Running the complete playbook caused the monit config to be reassembled, so an incorrect but previously inactive config fragment was activated, causing the cronspam.

Origin of the problem

How was there an inactive monit config fragment on the DHCP servers?

The DHCP servers had an OS upgrade and reinstall in February. This was when the spammy broken monit config fragment was written.

What were the mistakes at that time?

  • The config fragment was not properly tested. A good monit config is normally silent, but in this case we didn't check that it sent cronspam when things are broken, whoch would have revealed that the config fragment was not actually installed properly.

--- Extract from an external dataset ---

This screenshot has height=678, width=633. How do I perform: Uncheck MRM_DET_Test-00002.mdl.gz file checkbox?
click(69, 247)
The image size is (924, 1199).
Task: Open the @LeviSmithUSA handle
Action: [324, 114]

  • The Ansible playbook was not verified to be properly idempotent. It should be possible to wipe a machine and reinstall it with one run of Ansible, and a second run should be all green. We didn't check the second run properly. Check mode isn't enough to verify idempotency of "assemble".

  • During routine config changes in the nine months since the servers were reinstalled, the usual practice was to run the DHCP-specific subset of the Ansible playbook (because that is much faster) so the bug was not revealed.

Deeper issues

There was a lot more anxiety than there should have been when debugging this problem, because at the time the Ansible playbooks were going through a lot of churn for upgrading and reinstalling other servers, and it wasn't clear whether or not this had caused some unexpected change.

This gets close to the heart of the matter:

  • It should always be safe to check out and run the Ansible playbook against the production systems, and expect that nothing will change.

There are other issues related to being a (nearly) solo developer, which makes it easier to get into bad habits. The DHCP server config has the most contributions from colleagues at the moment, so it is not really surprising that this is where we find out the consequences of the bad habits of soloists.


It turns out that monit and dhcpd do not really get along. The monit UDP health checker doesn't work with DHCP (which was the cause of the cronspam) and monit's process checker gets upset by dhcpd being restarted when it needs to be reconfigured.

The monit DHCP UDP checker has been disabled; the process checker needs review to see if it can be useful without sending cronspam on every reconfig.

There should be routine testing to ensure the Ansible playbooks committed to the git server run green, at least in check mode. Unfortunately it's risky to automate this because it requires root access to all the servers; at the moment root access is restricted to admins in person.

We should be in the habit of running the complete playbook on all the servers (e.g. before pushing to the git server), to detect any differences between check mode and normal (active) mode. This is necessary for Ansible tasks that are skipped in check mode.

Future work

This incident also highlights longstanding problems with our low bus protection factor and lack of automated testing. The resolutions listed above will make some small steps to improve these weaknesses.